Layering your lead vocal with doubles can add thickness, color and lift to the most important element of any song; the lyrics and melody. We explore numerous ways you can achieve that rich vocal sound in your mix.

By Charles Hoffman

Double Tracking Vocals: Different Approaches for a Richer Mix

Doubling vocals is the process of creating additional versions of vocal tracks and mixing them in with the original. While this seems like a rather simple process, there’s a number of factors you need to consider when mixing vocal doubles. Executed well, doubled vocals can add serious impact, depth and presence to your lead vocals, allowing the lyrics and melody to come through even stronger. We’ll be exploring multiple ways you can double vocals to achieve that stereo width in your mixes.

There is no “correct” way to go about creating vocal doubles, but different methods yield different results. A pop mix may call for one type of vocal doubling, while a folk mix may call for another. You may also only want to apply the doubling effect on the chorus. Therefore, it’s best to have an assortment of mixing options at your disposal. This article is going to provide you with a handful of useful vocal doubling techniques that you can test out for yourself.

The Haas Effect

If you were to take your lead vocal track, duplicate it and pan the two hard left and right, you would simply achieve a vocal appearing dead center in the stereo field, albeit at greater volume. So, what’s going on? Why doesn’t this method of “doubling” the vocal allow the width and perception of stereo vocals?

When a sound wave from a sound source reaches both your ears at the same time, you’ll perceive the sound as having originated from in front of you. If the sound source is to your left side, it will take longer for the sound wave to reach your right ear than it will your left ear. Your brain is capable of deciphering this tiny time delay, which helps it to locate the origin of the sound in the space around you. When you pan two identical vocal tracks hard left and right, there’s no time delay between when the signal coming from the left speaker reaches your left ear, and when the signal coming from the right speaker reaches your right ear. Unintentionally, you recreate what happens when a sound source produces a sound wave directly in front of you.

To avoid this occurrence and make it seem like two vocals are coming from different directions, you need to introduce some sort of delay into one of the audio signals. To understand this in more detail, we need to take a look at the Precedence effect or Law of the First Wavefront as it is sometimes referred.

The Precedence effect dictates that when a sound is followed by a second sound separated by a time delay that is below the listener’s echo threshold, the listener will perceive a single sound as opposed to two unique sounds. The perceived location of the sound is determined by the first wavefront to reach your ears. When the wavefront from the second sound source reaches your ears, it still affects the perceived location of the sound, but its effect is suppressed by the first sound.
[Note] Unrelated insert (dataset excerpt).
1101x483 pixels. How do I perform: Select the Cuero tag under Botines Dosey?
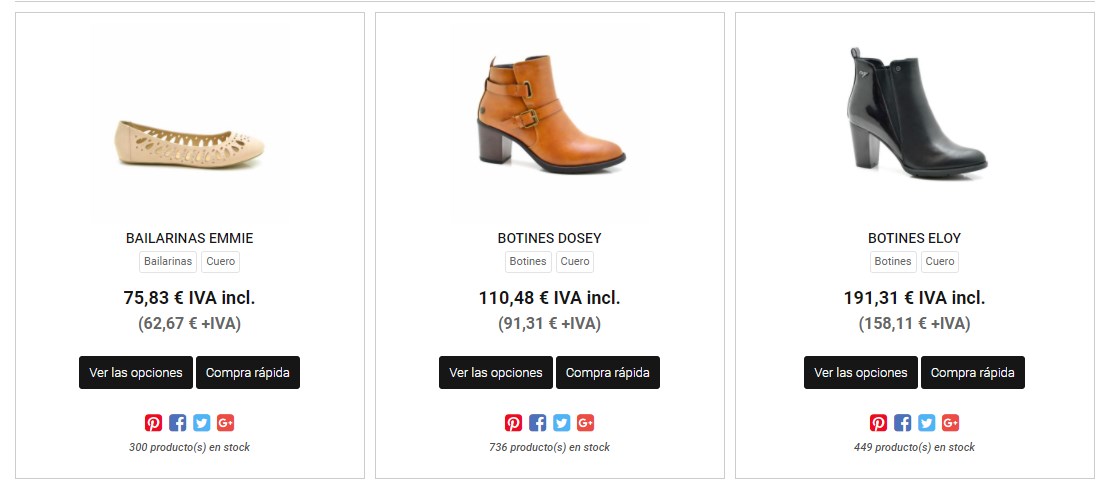coord(575,262)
The Haas Effect is a psychoacoustical effect described in Helmut Haas’ Ph.D. thesis that is often equated with the Law of the First Wavefront. Most people in the music industry commonly refer to the Haas effect as the ability for humans to localize sounds around themselves.
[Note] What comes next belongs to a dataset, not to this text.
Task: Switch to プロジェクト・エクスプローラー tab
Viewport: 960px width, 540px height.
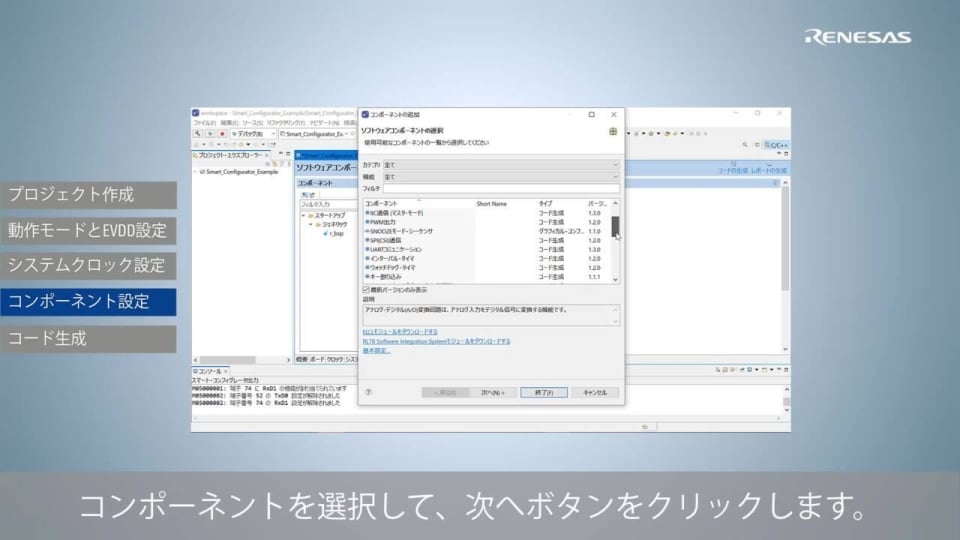Action: (229, 155)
The simplest way to create stereo width from a mono vocal is by duplicating the vocal twice, delaying the two duplicates, and then panning one duplicate hard left and the other hard right. The reason you don’t delay or pan the original signal is that you need it to act as the first wavefront and reach your listener's ears first, allowing them to localize the overall sound as coming from the center of the stereo image. If you keep the delay time of the duplicates short enough, this monstrously full vocal will be perceived as a single wide-spread sound, as opposed to three distinct sounds.

As you ramp up the delay time of the duplicate vocals, it will become apparent to the listener that the three audio signals are in fact three separate entities and not a single sound. There’s no hard and fast rule stating how much to delay your duplicate vocals, but make sure to delay each by a different amount to avoid ending up with some form of slapback delay that plays back like it’s in mono. For example, try delaying one duplicate by 10ms and the other by 20ms. An appropriate delay time is entirely source-dependent, so a delay time that works for the vocals in one song may not be suitable for the vocals in another.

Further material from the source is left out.